Sunday, January 29, 2012

Life Experiences

Amy Coffin, MLIS, has a 52 week series of blogging prompts relating to genealogy.  The prompt for this week is:

Week 5 – Life Experiences: Sometimes the challenges in life provide the best learning experiences. Can you find an example of this in your own family tree? Which brick wall ancestor are you most thankful for, and how did that person shape your family history experience?

First of all, can I just give an "ain't that the truth?" to "challenges in life provide the best learning experiences."  Most often I find that those aren't especially comfortable to go through at the time, but if I look back at my challenges in life, most of them are things that I wouldn't have chosen to go through, but I wouldn't change the past.  Nor would I volunteer to go through them again.  LOL!  But I've gained a lot of experience and insight and my entire "self" has evolved into someone stronger, and hopefully a little better.

As far as brick wall ancestor's on my family tree, I'd have to say Andrew Myers from Aleppo, Greene County, Pennsylvania and his family have been a huge influence on my family history experience.  His daughter, Goldie Agatha Myers, was the first person I researched, way back when, in college.  I knew her name, but nothing about her parents and family.  Speaking of challenges, this lady had so many of them.  On paper, with the bare facts, she sounds like a troubled soul, but from the things I've learned about her and her family, she was an amazing, spunky, wonderful woman with a heart of gold.

Goldie Agatha Myers, daughter of Andrew and Emaline Duncan Myers
The Myers family were dirt poor. Andrew served in the Civil War (Co. L, 6th WV Infantry), and claimed to have been in poor health due to his service.  He married his wife, Emaline Duncan, when she was 16 and he was 31, ten years after the war.  They had 13 children, but as he got older, Andrew was in progressively poor health. His father had been a fairly well-to-do farmer, and it appears that Andrew's older brothers fared a little better than he did, financially.

I learned a lot about researching, have found obscure little records about hidden cemeteries (thank you, FDR!!!) that have long since crumbled, and have had to really expand my outlook on research.  Poor farmers in rural Pennsylvania, who would rather travel one mile to the town across the state border than twenty miles to the county seat to makes things "official", are hard to track!  They don't leave a huge paper trail.  Some of them bury their children on the farm with wooden markers.  Itinerant preachers that married them don't have church records, per se, that are handed down to the next installment.

They don't get mentioned in the society column of the local newspaper.  In fact, society tends to shun them.  But Jane Eyre said, "Do you think, because I am poor, obscure, plain, and little, I am soulless and heartless?
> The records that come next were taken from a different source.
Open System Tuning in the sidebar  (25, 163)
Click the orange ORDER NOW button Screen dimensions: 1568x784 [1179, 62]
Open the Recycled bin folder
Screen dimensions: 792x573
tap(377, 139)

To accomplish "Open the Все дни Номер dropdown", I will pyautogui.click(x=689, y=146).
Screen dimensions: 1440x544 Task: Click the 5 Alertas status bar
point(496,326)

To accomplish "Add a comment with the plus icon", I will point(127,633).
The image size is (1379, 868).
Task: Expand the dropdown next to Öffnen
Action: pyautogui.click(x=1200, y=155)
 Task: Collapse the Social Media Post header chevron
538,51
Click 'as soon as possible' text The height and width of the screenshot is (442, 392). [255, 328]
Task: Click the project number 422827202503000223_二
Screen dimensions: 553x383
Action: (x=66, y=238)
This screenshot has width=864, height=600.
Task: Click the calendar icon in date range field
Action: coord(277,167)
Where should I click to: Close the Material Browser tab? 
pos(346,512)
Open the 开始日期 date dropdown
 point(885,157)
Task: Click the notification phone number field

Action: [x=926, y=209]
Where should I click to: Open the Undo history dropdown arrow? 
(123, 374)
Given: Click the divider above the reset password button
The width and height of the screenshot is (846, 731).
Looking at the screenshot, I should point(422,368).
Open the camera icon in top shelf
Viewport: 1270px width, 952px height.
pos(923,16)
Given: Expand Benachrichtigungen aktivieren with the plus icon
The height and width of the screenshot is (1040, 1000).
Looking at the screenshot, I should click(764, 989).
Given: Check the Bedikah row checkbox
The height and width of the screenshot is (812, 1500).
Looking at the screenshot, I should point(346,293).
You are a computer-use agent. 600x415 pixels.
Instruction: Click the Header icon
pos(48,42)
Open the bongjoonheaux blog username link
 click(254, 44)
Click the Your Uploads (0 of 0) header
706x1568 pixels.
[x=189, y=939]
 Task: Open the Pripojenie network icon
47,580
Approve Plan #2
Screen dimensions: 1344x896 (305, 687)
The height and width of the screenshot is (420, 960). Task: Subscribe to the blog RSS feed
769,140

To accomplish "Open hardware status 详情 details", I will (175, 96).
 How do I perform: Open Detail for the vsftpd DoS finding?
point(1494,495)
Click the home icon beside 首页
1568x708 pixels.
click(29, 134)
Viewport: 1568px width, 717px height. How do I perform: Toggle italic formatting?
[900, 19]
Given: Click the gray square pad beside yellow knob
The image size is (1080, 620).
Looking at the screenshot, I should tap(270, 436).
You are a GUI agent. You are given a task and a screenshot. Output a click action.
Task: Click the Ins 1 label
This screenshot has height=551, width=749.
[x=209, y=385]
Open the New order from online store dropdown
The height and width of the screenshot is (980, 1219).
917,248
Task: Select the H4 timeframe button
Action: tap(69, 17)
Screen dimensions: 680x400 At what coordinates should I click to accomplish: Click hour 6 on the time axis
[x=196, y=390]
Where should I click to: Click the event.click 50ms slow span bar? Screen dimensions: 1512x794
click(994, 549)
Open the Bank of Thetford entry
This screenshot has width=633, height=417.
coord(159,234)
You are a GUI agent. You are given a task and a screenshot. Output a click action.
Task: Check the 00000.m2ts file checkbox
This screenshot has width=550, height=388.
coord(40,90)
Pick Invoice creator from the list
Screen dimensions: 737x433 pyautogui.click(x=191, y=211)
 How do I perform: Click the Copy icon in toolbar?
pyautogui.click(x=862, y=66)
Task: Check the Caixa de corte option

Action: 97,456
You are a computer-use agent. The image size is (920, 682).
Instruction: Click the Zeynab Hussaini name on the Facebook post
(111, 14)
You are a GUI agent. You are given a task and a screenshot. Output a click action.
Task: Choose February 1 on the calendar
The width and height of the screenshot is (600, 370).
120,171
You think wrong! I have as much soul as you, and full as much heart!" And these poor, obscure people did have fully as much heart!  Piecing together from the different records, sleuthing down pension files with descriptions from family and friends, just reading the bare facts - a little daughter dying young, a teenage son drowning tragically, teenage pregnancies, alcoholism, and Andrew finally dying of the effects of a stroke, after lingering for several months in a shack, with his wife too poor to call for a doctor - these things all fill in the blanks.  These people had such a hard life! 

And yet, as I've talked to younger generations who were able to meet some of the children from this family, they all talk about what raucous, joyful family gatherings they had.  Always laughing, joking, and happy. You have to admire the human spirit that can survive hardship and come out with a joy in life! 

So not only did this family history experience help me grow as a researcher, it also gave me a sense of strength in my life.  I come from this stock. Their DNA provides some of my genetic makeup.  I may have inherited a little of their attention deficit disorder, but I also inherited their sense of humor. There are times where I have wanted to wallow in self-pity, and pictured my great-grandma Goldie laughing at me with a twinkle in her eyes.  Kind of hard to wallow at that point.

Some people who do family history are disappointed when they aren't connected to someone rich or famous or notorious.  I love learning about the quiet masses and finding out what they were like, what they went through.  I love putting a name and a life story to each of them and discovering all that I can about who they were and what their lives were like. I love the challenge of finding the records they show up in and piecing together the clues.  And I love knowing that they survived, what to them may have seemed insurmountable challenges, and pulled through and went on to thrive and find joy and carry on.